東大・京大目次 > 12京大目次> 英語 再現答案&得点情報 分析

1.採点基準についてのまとめ

第1問
大意はよく読み取れていたようだ。(1)whereaboutsというあまり見慣れない単語も,前後の文脈から「居場所」や「行方」などと適切に訳されている答案が多い。due to limitations of the techniques being employed は その前の next to nothing was revealed を修飾するように訳すところだが,中には後ろの some were recovered を修飾するように訳してしまった答案もあった。文脈をよく考えて修飾関係を見きわめたい。deep into 以下はやや難しかったのか,日本語としてもぎこちない訳が目立った。

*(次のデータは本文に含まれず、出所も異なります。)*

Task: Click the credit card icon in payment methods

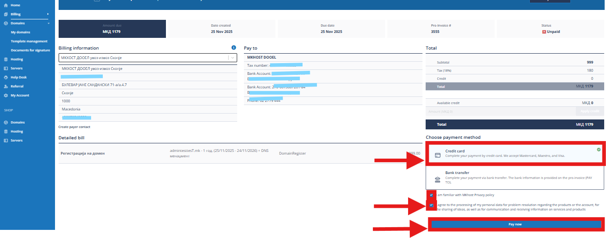Action: [x=437, y=155]
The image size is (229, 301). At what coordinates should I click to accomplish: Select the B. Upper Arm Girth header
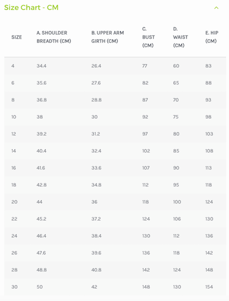[108, 37]
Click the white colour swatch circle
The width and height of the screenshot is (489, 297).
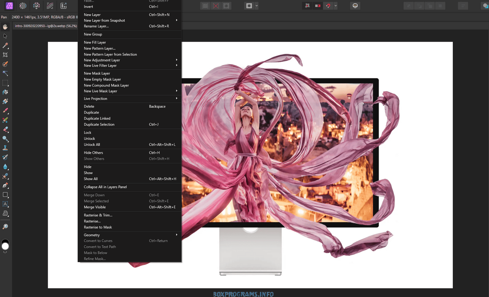coord(5,247)
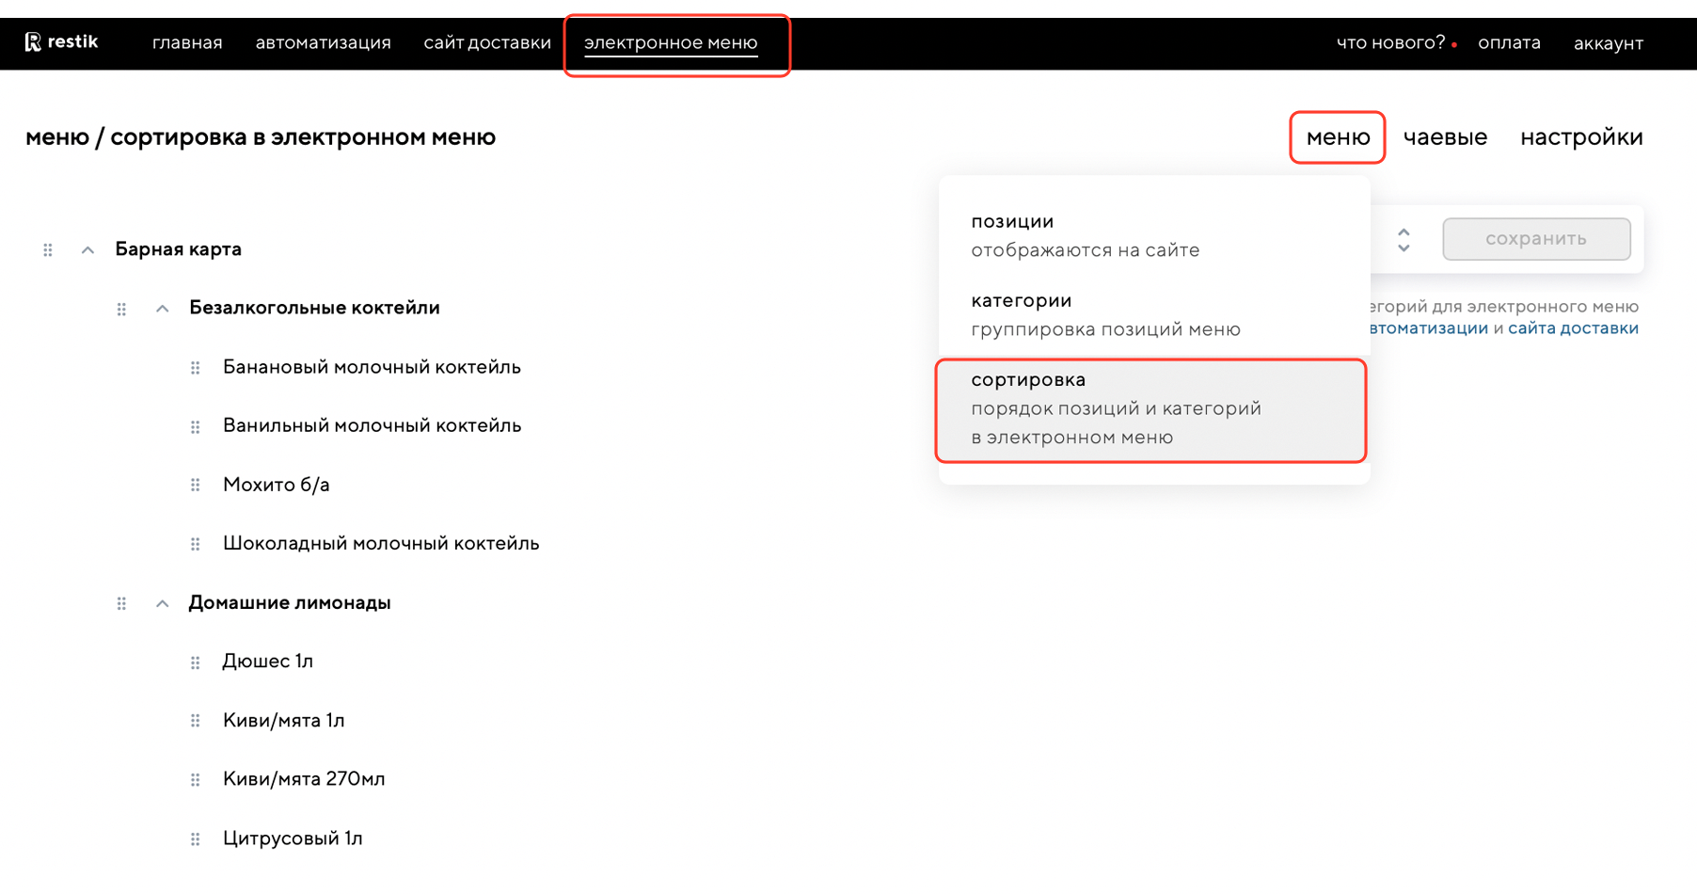Open the up/down selector next to сохранить

click(1404, 240)
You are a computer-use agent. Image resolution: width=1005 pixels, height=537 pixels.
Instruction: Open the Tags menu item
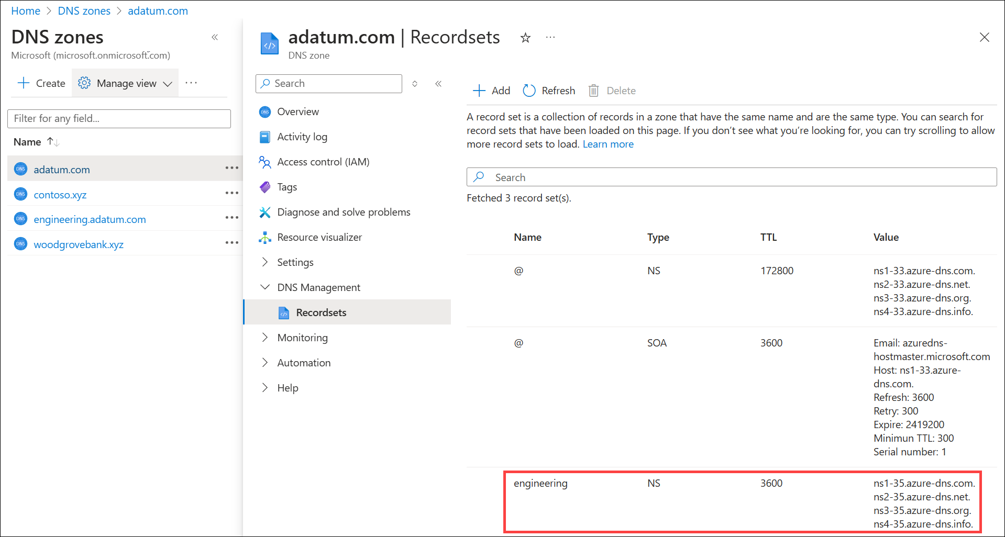[286, 187]
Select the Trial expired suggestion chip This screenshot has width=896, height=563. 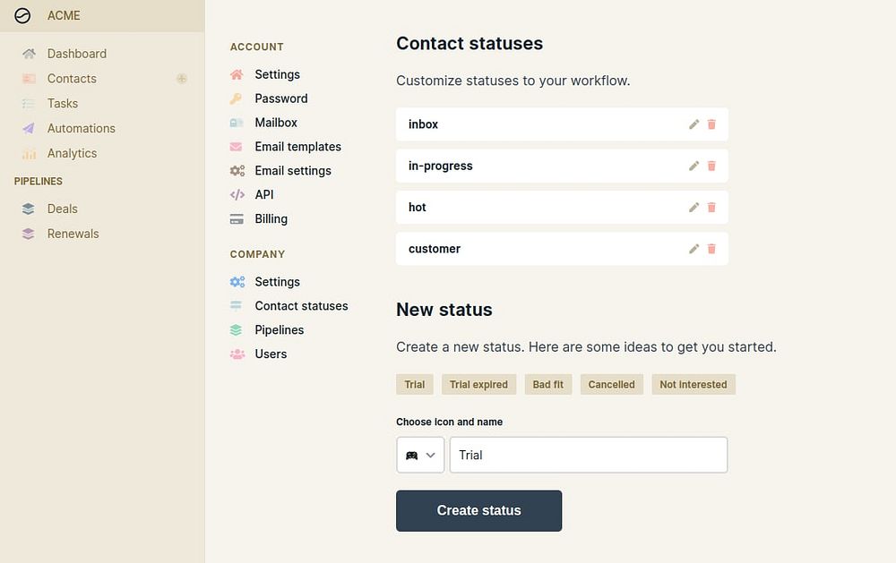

(2)which transmits の which の先行詞は何かを把握し,また a signal をdetect する reseachers という主述関係を取り違えなければ比較的訳しやすいので,あまり差はつかなかっただろう。(3)an icescape を長い関係詞節が修飾しているという構造は多くの答案でつかめていたようだが,個々の語句の訳し方によって文意がよく通らない日本語になってしまう可能性があるので注意したい。(4)後半部分の laced with red pepper to discourage animals from gnawing it off は gnaw 〜 off がわからないと難しく,差がついたところだが,文脈から類推して訳すことが求められる。

第2問
1 第1問に比べると,下線部にも訳しづらい語が多かった。(1)cognitive,introspective,psychiatry などは知っている受験生の方が少ないだろう。後半部分は構文的には難しくないこともあり多くの答案でできていた。(2)第1文は構文的には理解できていたと思われるが,suffer the knife を自らが執刀するかのように解した答案が意外と多かった。第2文は as involved 〜 as … の比較構文はつかめていても,この文脈に適した訳を工夫している答案は少なかった。最後の They know 以下では,I have no use for 〜 other than for … が難しかったようで,きちんと訳せていた答案はほとんどなかった。 2 内容一致文選択は,(A)も(B)もよくできていた。

第3問
(1)は文章が比較的英文に直しやすい日本語で書かれているので,英文の骨格もさほど苦労せずに思い浮かべることができたと思われる。あとは個々の語句と英語の語法・慣用にかなった訳出ができるかどうか。(2)も日本文それ自体はどうということのない文章だが,「手先の器用さ」や「食材」の訳出は苦労するだろう。中には「食材」に相当する ingredient という訳語が思い浮かばなくても,what meals are made of と処理していた答案もあった。本番ではこのような柔軟な発想で訳をまとめていくことが大切である。

2.高得点者の答案の特徴

英文和訳では,高得点者は正確に英文の構造をとらえている。訳す際には,文脈に応じた訳語を選択し,通して読むと自然な流れの文章になっている。和文英訳では,日本語を英語にしやすい表現に転換するのがうまい。シンプルな構文で正確に書くことを心がけているのが読み取れる。

3.目標得点を達成するためのポイント

英文和訳では,まず英文の構造を文法に基づいて丁寧に分析する練習を積むこと。そして自然な日本語になるよう工夫を重ねる。語彙については,単語集などでこまめに覚えていくと同時に,文脈から未知語の意味を推測する練習が必要である。背景知識や日本語の語彙力も助けになるだろう。
和文英訳では,文法的に正しい英文を書くことが絶対条件。また,日本語の逐語訳では対応できない箇所があるので,適切な読み換えの練習も必要になる。
英文和訳,和文英訳とも,実際に自分の手で書き,それを必ず添削してもらい,間違えた箇所を見直すこと。